▶ Task instructions
Please give, word for word, the line containing "確認事項 (719, 422)" and every line that comes after it in the data below.

Information shown section start

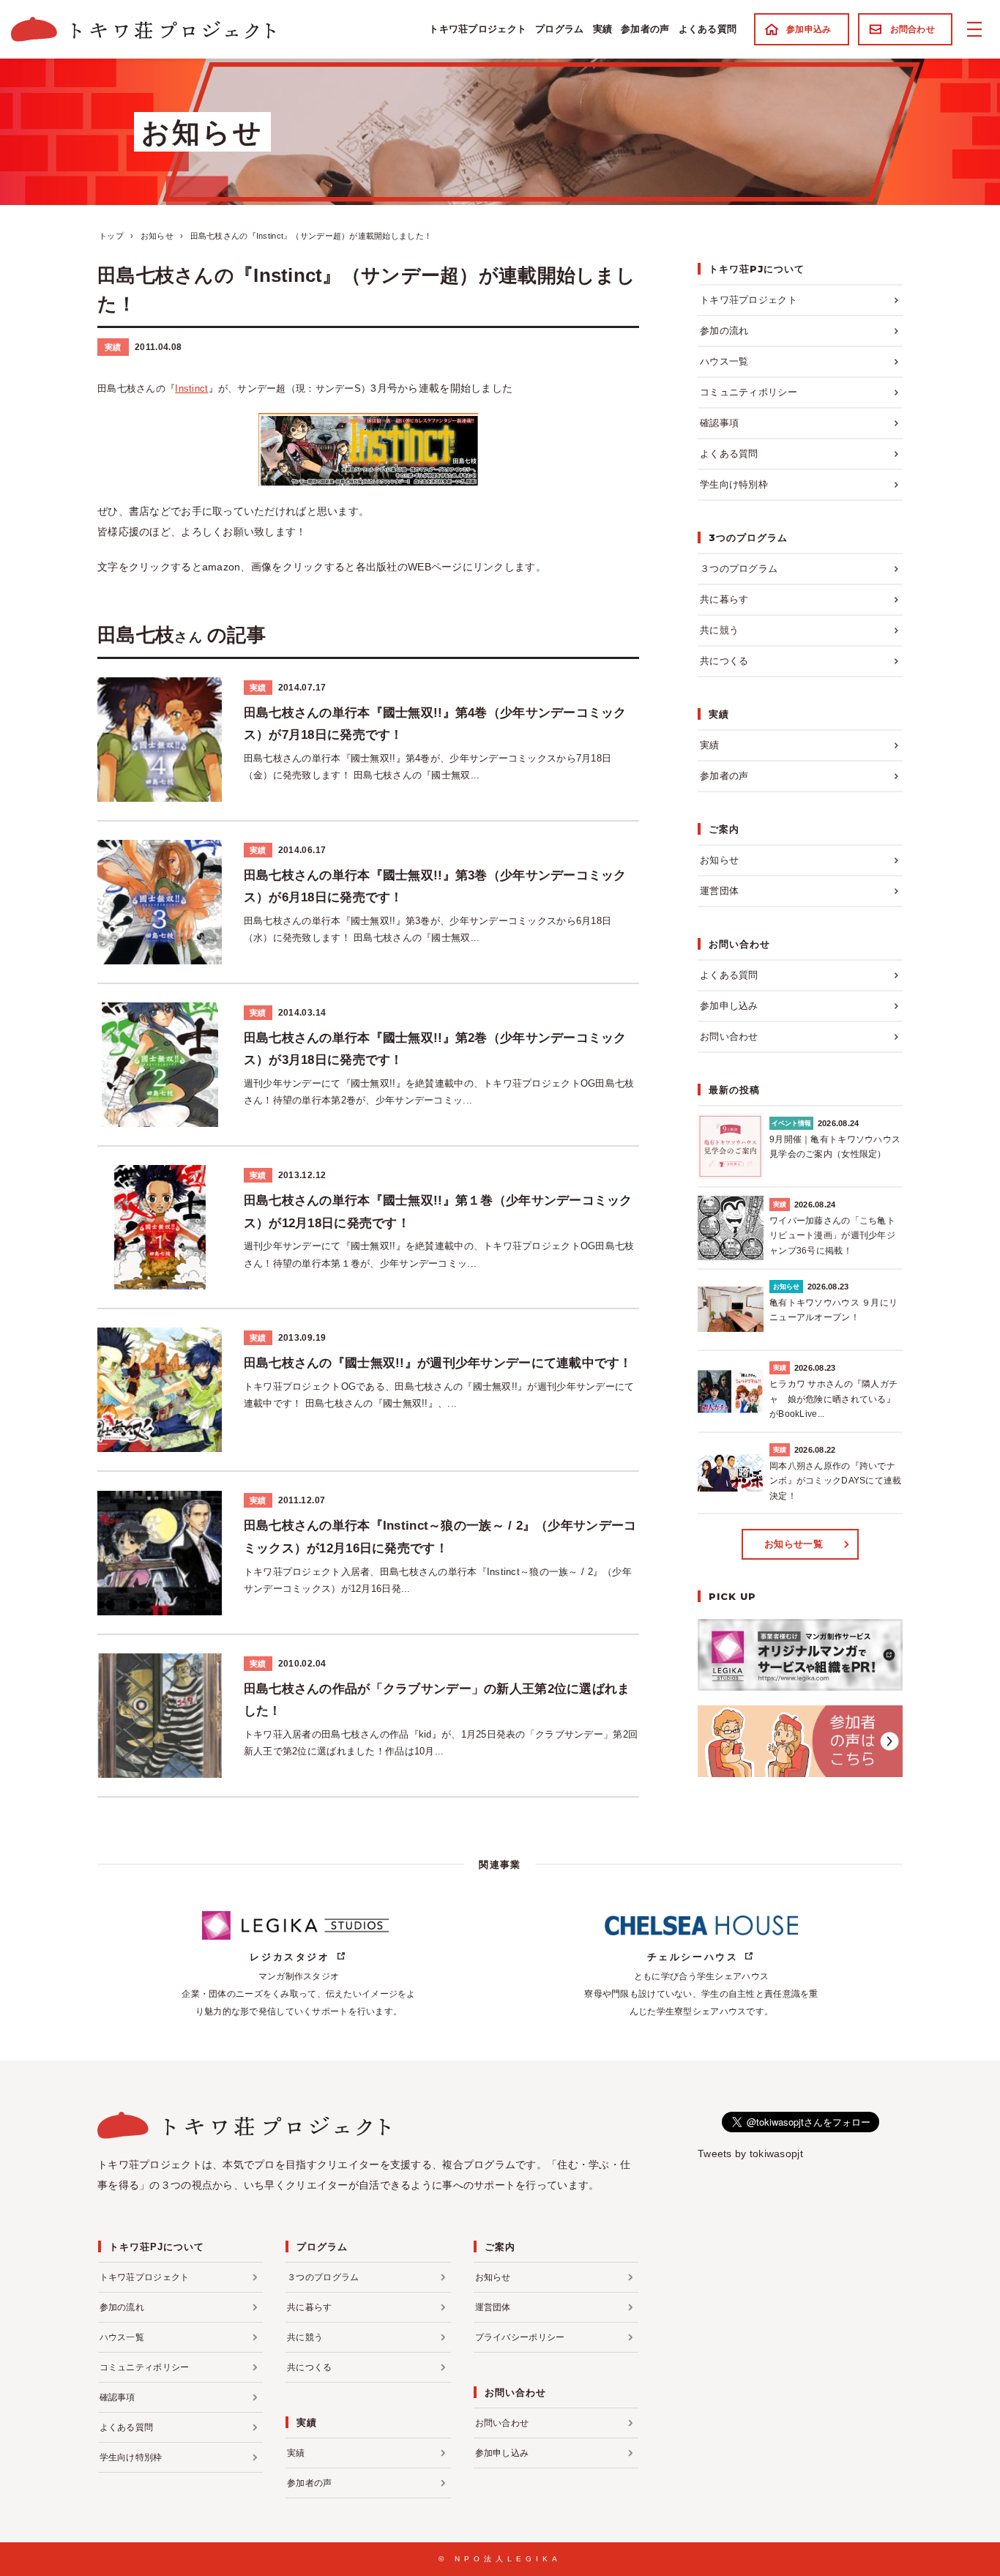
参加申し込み (729, 1005)
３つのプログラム (738, 568)
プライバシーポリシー (520, 2337)
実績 (603, 28)
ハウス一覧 (724, 361)
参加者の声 (645, 28)
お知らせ (719, 860)
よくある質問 (708, 28)
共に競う (719, 630)
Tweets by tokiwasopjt (750, 2153)
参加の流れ (724, 330)
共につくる (724, 660)
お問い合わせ (729, 1036)
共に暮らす (724, 599)
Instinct (191, 388)
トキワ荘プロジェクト (477, 28)
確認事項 (719, 422)
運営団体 (719, 890)
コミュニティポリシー (748, 392)
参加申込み (808, 29)
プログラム (559, 28)
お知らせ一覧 (793, 1543)
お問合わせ (912, 29)
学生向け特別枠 (734, 484)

Information shown section end

▶ Response to this task
確認事項 (719, 422)
運営団体 (719, 890)
コミュニティポリシー (748, 392)
参加申込み (808, 29)
プログラム (559, 28)
お知らせ一覧 (793, 1543)
お問合わせ (912, 29)
学生向け特別枠 (734, 484)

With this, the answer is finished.